In this blog post, we describe the implementation and following results of replicating a spatial GAN (SGAN) as developed by Jetchev, Bergmann and Vollgraf in 2016. The SGAN is specialized in texture synthesis, generating new compositions of visual patterns from image data. One major advantage of SGANs is the ability to produce images of variable output sizes. 

In our [Colab script](https://colab.research.google.com/drive/12JwRiCUxADdTnR-tXoKR1ZIjxvgJN92L#scrollTo=YTjV2VpqjBJI), you can investigate our reconstruction and training of the spatial GAN in Tensorflow. 

# Introduction

During recent years, approaches of deep learning based methods for image classification and image analysis have been under rapid progress.
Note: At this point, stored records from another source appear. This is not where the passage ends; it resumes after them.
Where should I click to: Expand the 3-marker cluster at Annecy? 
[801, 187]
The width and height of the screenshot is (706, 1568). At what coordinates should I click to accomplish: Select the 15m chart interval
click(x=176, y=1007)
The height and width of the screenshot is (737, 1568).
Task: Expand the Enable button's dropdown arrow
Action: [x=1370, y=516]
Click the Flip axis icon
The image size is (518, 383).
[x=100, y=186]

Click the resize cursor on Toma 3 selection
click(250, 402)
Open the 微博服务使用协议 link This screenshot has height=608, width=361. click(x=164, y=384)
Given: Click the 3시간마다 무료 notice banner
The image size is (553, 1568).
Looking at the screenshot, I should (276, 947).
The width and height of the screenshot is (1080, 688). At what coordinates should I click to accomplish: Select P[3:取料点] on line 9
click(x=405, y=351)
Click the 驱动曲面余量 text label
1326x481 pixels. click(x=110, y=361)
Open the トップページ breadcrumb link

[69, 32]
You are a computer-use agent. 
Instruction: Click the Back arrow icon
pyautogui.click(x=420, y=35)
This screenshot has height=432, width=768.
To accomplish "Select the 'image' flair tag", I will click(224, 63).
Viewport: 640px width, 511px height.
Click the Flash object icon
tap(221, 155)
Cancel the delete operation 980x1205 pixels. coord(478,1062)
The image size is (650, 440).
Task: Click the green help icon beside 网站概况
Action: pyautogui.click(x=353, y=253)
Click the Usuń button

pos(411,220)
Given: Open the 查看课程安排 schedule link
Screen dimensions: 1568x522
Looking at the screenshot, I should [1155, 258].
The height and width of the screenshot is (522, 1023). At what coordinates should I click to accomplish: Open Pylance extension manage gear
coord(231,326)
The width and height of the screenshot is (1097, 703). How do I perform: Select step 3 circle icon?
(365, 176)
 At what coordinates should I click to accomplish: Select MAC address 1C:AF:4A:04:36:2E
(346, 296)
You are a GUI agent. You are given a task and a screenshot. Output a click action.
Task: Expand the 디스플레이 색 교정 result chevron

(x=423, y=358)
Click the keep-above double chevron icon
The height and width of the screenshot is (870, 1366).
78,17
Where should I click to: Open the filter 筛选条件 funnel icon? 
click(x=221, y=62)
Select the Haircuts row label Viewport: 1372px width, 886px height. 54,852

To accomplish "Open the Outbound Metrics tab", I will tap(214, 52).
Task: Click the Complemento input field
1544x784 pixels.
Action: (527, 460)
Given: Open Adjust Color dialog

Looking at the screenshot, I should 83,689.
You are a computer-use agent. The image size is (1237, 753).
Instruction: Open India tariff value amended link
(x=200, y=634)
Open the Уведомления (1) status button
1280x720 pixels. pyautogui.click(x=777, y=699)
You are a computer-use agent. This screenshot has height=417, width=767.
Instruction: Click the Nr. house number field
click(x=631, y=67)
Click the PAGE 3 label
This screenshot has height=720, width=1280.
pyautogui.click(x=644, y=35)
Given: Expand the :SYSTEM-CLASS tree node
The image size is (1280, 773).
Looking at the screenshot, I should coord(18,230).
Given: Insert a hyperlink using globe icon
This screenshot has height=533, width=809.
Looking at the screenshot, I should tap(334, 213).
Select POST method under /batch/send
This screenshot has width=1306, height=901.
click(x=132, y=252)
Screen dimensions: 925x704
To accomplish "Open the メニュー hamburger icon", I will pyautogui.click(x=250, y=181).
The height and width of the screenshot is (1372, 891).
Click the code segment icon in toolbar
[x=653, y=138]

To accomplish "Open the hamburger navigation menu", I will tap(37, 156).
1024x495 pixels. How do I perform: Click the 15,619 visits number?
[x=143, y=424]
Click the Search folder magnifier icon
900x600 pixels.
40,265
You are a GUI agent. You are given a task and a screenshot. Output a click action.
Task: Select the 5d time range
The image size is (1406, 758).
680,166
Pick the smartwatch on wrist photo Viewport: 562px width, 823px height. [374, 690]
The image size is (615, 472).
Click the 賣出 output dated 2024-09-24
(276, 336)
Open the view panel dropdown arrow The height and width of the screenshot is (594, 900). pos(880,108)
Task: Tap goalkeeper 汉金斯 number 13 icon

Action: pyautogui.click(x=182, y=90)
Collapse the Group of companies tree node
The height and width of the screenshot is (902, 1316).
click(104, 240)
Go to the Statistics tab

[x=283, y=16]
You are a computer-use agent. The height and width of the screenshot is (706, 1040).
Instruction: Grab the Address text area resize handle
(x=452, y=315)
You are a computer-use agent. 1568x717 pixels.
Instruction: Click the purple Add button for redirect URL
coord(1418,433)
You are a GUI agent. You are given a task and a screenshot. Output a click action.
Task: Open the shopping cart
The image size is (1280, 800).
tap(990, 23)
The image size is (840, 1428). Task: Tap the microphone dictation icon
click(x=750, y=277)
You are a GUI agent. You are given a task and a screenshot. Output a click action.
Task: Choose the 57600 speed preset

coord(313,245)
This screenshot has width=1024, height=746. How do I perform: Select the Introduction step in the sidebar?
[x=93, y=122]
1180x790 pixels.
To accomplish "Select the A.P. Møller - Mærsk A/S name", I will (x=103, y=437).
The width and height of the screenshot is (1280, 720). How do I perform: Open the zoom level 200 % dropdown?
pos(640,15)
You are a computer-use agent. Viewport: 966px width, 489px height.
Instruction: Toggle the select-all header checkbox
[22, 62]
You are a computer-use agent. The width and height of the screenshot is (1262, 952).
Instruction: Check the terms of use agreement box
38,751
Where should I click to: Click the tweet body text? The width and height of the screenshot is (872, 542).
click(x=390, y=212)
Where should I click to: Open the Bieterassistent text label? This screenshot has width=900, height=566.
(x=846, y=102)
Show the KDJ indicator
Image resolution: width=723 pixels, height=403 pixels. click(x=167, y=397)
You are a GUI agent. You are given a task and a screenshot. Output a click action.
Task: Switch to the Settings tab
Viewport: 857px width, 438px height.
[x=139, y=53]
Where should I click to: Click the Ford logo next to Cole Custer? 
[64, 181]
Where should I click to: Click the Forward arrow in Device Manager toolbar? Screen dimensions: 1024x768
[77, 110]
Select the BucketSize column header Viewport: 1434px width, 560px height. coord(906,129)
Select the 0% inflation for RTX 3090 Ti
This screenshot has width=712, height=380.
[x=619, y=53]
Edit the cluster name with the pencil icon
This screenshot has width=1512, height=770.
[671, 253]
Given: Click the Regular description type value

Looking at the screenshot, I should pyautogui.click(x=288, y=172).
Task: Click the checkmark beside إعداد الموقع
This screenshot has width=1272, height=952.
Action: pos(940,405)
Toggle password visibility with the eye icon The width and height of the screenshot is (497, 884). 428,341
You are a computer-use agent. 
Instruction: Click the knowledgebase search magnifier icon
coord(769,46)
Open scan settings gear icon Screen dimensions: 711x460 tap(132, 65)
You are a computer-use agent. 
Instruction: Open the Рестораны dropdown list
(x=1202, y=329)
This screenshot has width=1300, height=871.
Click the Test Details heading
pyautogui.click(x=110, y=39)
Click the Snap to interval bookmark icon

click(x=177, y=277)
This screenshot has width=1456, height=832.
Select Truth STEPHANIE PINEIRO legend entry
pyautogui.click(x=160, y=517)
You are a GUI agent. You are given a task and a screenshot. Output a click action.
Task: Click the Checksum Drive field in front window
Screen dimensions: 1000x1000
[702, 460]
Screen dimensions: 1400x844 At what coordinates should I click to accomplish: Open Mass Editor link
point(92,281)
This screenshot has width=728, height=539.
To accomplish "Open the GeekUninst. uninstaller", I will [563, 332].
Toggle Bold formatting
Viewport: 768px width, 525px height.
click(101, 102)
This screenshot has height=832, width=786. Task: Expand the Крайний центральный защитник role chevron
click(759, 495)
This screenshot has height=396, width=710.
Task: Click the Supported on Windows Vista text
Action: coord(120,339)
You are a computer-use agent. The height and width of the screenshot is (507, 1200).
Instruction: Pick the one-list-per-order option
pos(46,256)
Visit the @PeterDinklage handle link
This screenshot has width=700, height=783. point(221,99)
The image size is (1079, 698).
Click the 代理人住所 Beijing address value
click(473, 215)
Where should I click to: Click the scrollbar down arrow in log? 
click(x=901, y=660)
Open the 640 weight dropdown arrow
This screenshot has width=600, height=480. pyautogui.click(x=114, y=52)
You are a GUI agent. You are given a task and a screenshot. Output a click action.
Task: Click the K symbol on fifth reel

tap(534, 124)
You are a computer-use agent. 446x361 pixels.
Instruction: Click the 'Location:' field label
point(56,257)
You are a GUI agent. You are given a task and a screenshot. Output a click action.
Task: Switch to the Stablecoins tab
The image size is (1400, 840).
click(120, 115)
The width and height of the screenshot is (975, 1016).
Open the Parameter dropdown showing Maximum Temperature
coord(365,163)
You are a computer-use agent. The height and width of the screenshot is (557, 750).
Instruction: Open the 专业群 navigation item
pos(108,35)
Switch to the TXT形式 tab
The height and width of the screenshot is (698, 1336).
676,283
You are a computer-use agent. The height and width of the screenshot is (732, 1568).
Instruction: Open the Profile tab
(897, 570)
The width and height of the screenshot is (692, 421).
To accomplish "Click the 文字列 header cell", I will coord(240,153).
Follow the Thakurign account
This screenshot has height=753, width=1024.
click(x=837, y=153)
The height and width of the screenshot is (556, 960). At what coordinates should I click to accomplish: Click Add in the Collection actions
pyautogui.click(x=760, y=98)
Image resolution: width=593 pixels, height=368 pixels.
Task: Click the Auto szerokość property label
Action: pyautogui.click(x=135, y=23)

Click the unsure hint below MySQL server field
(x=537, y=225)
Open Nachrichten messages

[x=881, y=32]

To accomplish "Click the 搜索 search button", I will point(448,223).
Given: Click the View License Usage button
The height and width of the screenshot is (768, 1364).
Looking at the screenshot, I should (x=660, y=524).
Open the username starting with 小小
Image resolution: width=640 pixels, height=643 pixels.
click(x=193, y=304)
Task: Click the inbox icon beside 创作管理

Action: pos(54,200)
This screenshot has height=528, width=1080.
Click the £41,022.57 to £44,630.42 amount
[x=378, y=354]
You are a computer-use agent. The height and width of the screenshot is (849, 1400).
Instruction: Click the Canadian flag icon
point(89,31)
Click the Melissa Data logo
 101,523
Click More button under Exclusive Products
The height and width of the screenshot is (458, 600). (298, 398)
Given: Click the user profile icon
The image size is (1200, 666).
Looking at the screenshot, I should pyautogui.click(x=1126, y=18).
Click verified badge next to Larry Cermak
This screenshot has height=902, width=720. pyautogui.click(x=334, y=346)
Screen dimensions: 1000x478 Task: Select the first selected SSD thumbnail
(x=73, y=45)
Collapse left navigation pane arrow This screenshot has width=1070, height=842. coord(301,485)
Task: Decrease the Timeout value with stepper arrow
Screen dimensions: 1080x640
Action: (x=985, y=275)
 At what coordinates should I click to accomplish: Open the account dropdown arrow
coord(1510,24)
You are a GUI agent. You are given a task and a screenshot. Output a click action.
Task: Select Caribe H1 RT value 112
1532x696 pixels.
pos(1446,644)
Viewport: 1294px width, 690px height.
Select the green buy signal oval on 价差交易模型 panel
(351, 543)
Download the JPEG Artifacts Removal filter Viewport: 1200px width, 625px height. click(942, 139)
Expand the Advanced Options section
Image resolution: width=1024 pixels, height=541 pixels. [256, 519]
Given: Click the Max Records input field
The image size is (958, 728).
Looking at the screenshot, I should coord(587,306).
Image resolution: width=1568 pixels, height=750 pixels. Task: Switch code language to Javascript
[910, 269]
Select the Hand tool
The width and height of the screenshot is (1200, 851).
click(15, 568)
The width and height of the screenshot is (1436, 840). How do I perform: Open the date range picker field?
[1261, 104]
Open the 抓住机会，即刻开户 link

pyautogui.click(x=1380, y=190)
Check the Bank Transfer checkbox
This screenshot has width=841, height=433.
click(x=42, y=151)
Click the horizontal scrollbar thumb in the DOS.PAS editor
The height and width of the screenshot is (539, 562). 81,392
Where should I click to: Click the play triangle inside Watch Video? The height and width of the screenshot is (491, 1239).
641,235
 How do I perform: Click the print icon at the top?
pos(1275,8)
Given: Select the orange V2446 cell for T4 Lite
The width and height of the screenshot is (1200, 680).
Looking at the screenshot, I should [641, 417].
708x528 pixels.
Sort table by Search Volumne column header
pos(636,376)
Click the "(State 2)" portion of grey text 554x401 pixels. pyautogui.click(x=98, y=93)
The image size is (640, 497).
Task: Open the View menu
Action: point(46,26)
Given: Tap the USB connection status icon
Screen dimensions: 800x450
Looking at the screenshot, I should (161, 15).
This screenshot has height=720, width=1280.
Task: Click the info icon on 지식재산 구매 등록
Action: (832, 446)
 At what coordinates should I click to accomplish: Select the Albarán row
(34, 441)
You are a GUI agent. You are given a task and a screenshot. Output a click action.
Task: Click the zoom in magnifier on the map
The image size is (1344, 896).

In general, the application of deep neural networks for the statistical classification of a data set can be broadly divided into two main approaches (Jebara, 2004).   
In the first approach, the objective is to discriminate a target from a received input. They are called discriminator models and are a popular solution applied to classification tasks or regression tasks.  
The second approach aims to classify or generate new data from the observed data, thereby trying to model the underlying stochastic distribution of the input as good as possible. Both kinds of networks can be trained to either discriminate or generate visual scenery, auditory patterns, or other forms, symbols, and figures of input data.  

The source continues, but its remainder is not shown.